How Double Fine Approaches Strategy Games (by Brad Muir)
·         Double Fine, Alter Echo, Psychonauts, Brutal Legend, Iron Brigade, Brazzen
·         Current project is Massive Chalice, play as an immortal ruler, fight demonic creatures on a tactical human scale, strategy layer of managing the entire kingdom (spending resources, technology to research), cadence will attack every 10-20 years and your heroes will age throughout the time, you need to retire heroes and marry them together so they’ll have children who will defend the kingdom
·         Inspiration – XCOM, Final Fantasy Tactics
·         Goals – character attachment through mechanics, permadeath, generational component inspires self-reflection, original fantasy world (no orcs, elves, dragons)
·         Open development – forums, blogs, team stream every 2 weeks, 2 Player Productions
·         Designing in the open is super weird, tons of feedback, difficult to sort, dealing with vocal minorities, beware of local maxima
·         Case Study: Relics, consolation prize for embracing permadeath, if your hero has enough prestige when he dies, he’ll become a permanent relic to equip a later generation. Avoid the design space of researched equipment, became an avenue for ancestor attacks (ghost dad attacks), can be like Catholic relics, but many fans were unhappy with it.
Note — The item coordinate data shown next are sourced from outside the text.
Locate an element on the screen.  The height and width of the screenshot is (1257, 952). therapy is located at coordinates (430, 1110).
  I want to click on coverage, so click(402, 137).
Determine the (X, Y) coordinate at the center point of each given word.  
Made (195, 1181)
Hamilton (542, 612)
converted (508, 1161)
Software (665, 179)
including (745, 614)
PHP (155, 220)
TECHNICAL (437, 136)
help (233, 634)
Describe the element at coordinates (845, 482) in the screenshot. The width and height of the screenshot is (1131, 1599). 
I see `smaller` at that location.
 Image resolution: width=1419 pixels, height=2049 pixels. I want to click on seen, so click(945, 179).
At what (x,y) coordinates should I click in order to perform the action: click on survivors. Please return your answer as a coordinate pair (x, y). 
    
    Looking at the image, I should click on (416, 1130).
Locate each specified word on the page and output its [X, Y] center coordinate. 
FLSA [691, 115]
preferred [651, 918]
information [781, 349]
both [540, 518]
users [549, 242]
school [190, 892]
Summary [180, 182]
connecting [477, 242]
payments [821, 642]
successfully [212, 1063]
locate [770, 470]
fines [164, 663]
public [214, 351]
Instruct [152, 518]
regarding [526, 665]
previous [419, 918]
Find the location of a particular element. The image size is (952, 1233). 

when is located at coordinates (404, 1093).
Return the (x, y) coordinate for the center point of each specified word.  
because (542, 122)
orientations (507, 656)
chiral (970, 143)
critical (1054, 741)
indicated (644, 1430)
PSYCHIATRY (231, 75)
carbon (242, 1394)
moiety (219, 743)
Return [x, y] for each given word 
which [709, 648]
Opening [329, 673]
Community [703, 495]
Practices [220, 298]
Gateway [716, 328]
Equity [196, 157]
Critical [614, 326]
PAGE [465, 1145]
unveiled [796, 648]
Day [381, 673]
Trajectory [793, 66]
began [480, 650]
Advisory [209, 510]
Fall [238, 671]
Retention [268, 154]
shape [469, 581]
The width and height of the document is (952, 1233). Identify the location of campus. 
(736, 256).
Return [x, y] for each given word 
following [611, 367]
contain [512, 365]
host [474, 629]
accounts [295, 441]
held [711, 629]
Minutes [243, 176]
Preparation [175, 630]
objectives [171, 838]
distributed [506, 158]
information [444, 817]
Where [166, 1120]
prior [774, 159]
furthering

·         Relic redesign – lean into the flavor of generational weapons, human weapons are relics, when a hero dies, his weapon may become a family relic, relics continue leveling up over generations, relics are bound to a hero for life (can’t be used even if they are retired from the battlefield).
·         Leaves the door open for lots of research options (demonic weapons).
·         Critical hits are non-contextualize aspect of fantasy games, critical hits can be ancestor attacks.
·         Takeaways – don’t get too attached to your beautiful designs (the search for elegance and streamsline), a little inelegance is okay, remember your audience, obey the rule of cool
DISCUSSION
·         Designer’s responsibility to lead the player into wanting better things, not just the things they want now. Ultimately, it’s down to your choice about what goes in the game.
·         Facebook seems like the perfect place for strategy and board games (resource management, social aspects). But the things that board games do so well are endings, and that is non-existent in many video games. Losing a game is more palatable the shorter it is (Super Meat Boy), but when it gets longer and longer, the decisions have more weight in them (Neptune’s Pride).
·         Competitive strategy games are less compatible with business in the free-to-play model. “Magic the Gathering doesn’t have much of a system... it requires a max influx of content to survive.” – Keith Burgan.
·         What makes a game not transparent? When there’s too much complexity that the player is lost, when there’s too many choices with granularity.
·         Dynamic system “fetishes the system as an object” as opposed to the ineffable experience of the player. Does making a system elegant and super streamlined make it any more fun?
·         Dear Esther, Proteus, Gone Home… to Soren, these things are orthogonal to dynamic systems.. they’re not polar opposites.
·         League of Legends and Dota’s rules create a very negative experience and generate violent communities.
·         A game like Go is its own aesthetic experience.
·         Keith doesn’t use the word “fun,” he uses the word “value.”
·         MDA – designer created the mechanics, which creates the aesthetics. With music, we can start with message first or the melody first. With games, we can start with mechanics first or aesthetics/theme first.